[What you will do]
Write out the lines below as a numbered list, skipping any blank lines and leaving the pictures out.

──────────

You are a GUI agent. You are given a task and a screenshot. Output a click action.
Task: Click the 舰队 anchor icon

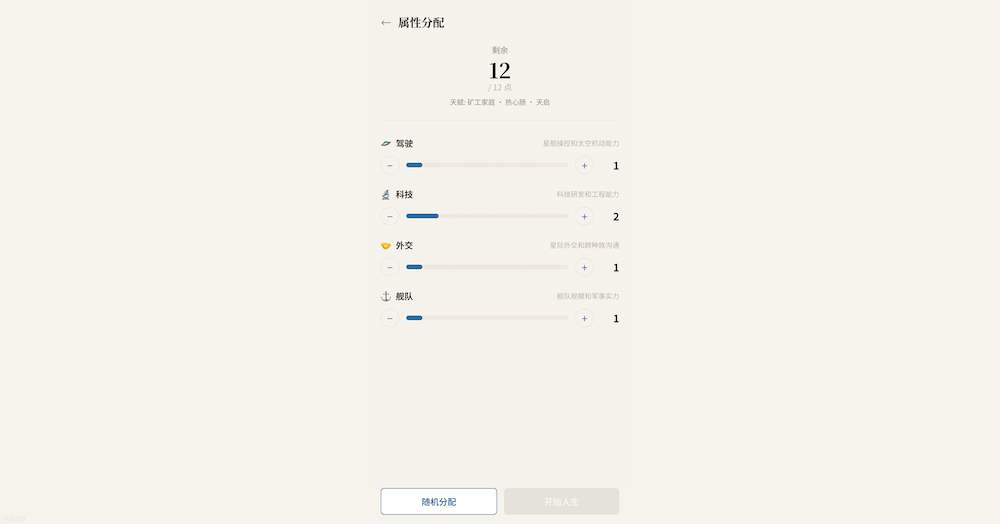386,297
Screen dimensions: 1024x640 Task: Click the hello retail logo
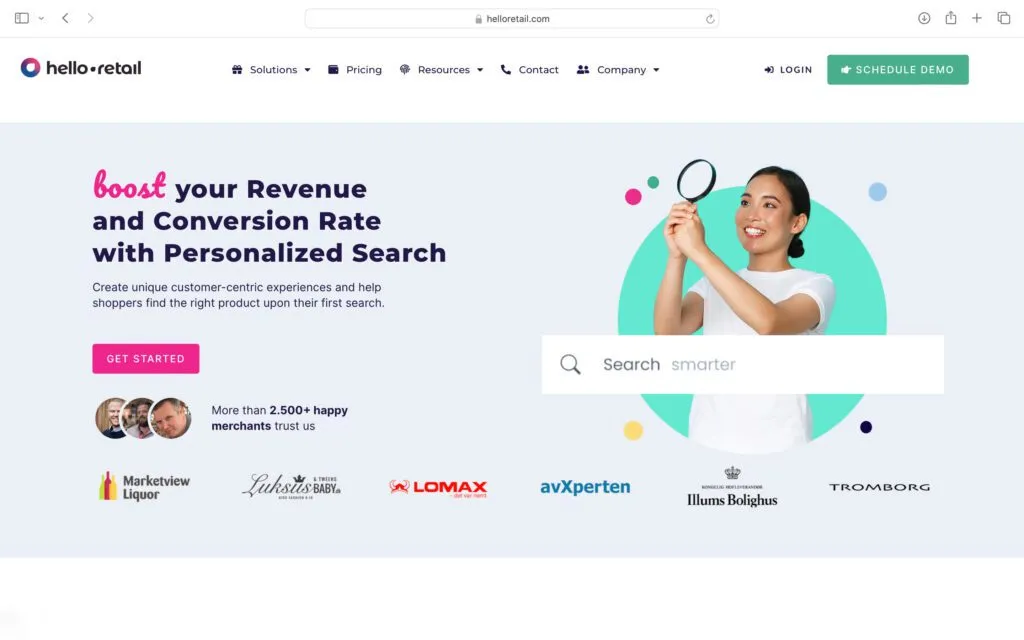(81, 68)
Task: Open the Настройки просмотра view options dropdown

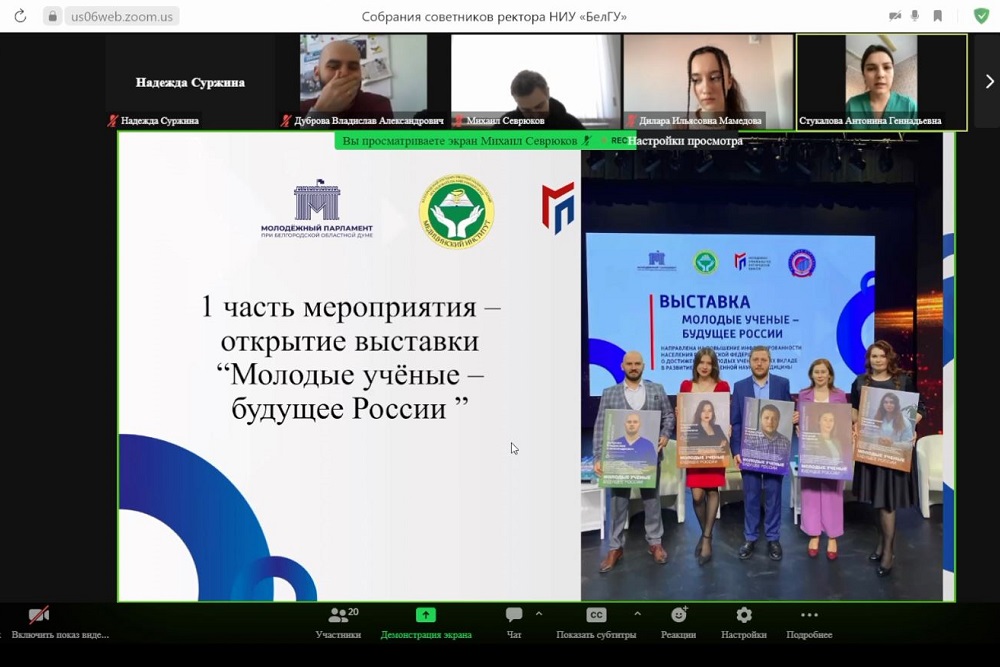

──────────

[Right answer]
1. You are a GUI agent. You are given a task and a screenshot. Output a click action.
2. Task: Click the 舰队 anchor icon
3. 386,297
4. Screen dimensions: 1024x640 Task: Click the hello retail logo
5. (81, 68)
6. Task: Open the Настройки просмотра view options dropdown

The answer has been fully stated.